On Jul 19, 2008, at 12:41 PM, Eric Lee wrote:
I'm planning on making a stopwatch where the timer fires and then the text field updates by each second.

I read online that I should use NSTimeInterval for this, as well as NSDate, and NSTimer.

My main question is, how do you use NSTimeInterval?

NSTimeInterval isn't an object, it is a scalar type.  Specifically:

        typedef double NSTimeInterval;

A double; integral part is # of seconds and fractional part is # of nths of a second.

Typically, you would create a start time:

NSTimeInterval startTime = [NSDate timeIntervalSinceReferenceDate];

And then grab an endTime when you are done:

NSTimeInterval endTime = [NSDate timeIntervalSinceReferenceDate];

And calculate an elapsed time:

NSTimeInterval elapsedTime = endTime - startTime;

Obviously, these variables should be instance variables or otherwise persisted beyond a local scope.
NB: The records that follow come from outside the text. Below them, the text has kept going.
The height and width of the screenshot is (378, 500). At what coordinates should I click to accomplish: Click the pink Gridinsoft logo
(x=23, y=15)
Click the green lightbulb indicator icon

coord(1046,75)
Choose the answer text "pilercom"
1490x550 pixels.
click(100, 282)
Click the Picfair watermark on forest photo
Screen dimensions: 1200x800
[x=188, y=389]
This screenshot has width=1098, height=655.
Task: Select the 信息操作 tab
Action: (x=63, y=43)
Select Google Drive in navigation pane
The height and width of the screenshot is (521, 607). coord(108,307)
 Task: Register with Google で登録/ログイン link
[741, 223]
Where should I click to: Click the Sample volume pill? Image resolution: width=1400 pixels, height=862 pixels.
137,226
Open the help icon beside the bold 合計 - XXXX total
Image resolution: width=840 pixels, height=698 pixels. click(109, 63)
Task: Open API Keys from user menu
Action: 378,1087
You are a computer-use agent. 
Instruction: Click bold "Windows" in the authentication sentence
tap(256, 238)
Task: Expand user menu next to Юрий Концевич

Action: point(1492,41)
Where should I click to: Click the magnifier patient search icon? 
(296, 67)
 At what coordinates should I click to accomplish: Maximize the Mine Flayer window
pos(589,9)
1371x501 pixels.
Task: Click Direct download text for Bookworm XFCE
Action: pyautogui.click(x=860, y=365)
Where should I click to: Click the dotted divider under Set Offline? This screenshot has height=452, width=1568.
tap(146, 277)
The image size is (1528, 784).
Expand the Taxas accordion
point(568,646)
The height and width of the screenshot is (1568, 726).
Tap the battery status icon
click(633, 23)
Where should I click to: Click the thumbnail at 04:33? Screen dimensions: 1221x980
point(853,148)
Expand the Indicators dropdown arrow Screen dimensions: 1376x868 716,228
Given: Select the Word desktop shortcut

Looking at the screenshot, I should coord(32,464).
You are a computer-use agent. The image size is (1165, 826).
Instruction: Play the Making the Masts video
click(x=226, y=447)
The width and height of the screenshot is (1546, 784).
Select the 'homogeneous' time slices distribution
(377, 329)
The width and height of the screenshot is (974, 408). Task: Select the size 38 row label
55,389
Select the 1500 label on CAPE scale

In any case, you use the time intervals and - timeIntervalSinceReferenceDate to keep track of the actual elapsed time. The NSTimer is used to update UI. You don't want to do any interval calculations based when the timer fires as timers are inaccurate. However, you can grab the elapsed time in the timer's fired method via -timeIntervalSinceReferenceDate and calculate based upon that.